Understanding Code Scanning and Code Matching
Open source code scanning and matching tools and techniques fall under the more general category of code analysis tools. Code analysis tools can operate either on running code or on code bases. Examples of dynamic code analysis tools would be memory and performance profilers; these tools collect data while the code is running. Static analysis tools collect data by scanning the source and binary files used to build the software. Static analysis tools can be used to identify poor programming practices, design issues, and to uncover vulnerabilities. More recently, static analysis techniques have been used to discover open source code.

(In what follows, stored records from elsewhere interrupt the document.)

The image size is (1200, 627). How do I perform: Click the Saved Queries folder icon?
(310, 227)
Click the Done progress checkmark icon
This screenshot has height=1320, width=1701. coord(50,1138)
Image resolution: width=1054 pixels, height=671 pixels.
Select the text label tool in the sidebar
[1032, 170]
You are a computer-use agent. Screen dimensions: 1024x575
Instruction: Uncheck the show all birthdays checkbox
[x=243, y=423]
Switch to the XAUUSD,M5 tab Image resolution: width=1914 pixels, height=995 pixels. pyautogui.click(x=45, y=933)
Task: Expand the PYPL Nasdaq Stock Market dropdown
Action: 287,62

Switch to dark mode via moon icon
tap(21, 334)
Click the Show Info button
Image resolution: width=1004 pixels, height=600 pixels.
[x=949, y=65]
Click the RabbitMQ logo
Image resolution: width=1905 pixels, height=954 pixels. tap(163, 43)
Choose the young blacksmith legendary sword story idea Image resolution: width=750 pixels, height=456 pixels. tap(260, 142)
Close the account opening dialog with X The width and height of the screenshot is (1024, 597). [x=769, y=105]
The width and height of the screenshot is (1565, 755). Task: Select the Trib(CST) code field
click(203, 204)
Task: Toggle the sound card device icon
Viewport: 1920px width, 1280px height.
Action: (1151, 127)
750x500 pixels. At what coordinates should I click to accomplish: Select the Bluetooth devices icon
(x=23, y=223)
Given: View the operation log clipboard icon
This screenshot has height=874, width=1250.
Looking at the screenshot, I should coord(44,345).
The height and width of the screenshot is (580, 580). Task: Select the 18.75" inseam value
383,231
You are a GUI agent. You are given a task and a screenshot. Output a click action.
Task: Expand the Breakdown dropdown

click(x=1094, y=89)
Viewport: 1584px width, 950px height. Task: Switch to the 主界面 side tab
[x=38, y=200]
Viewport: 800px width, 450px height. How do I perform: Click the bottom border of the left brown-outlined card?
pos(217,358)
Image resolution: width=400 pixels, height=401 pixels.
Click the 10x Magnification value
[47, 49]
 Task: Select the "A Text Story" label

Scanning code for open source provides a transparent view of an organization's code assets, identifying what outside code is being used within specific applications. These insights can help organizations optimize the use of open source code by making it "visible," enabling organizations to standardize, reducing duplicate code and facilitating re-use and reducing maintenance costs. And since all open source code comes with a license, many users are also interested in understanding the legal obligations, making license detection another important part of open source code scanning.
Multiple techniques are often required to do an effective job of identifying code matches. These techniques include:
- Code "printing" where cryptographic hash values of code are used (e.g. md5sum, SHA-1, etc.)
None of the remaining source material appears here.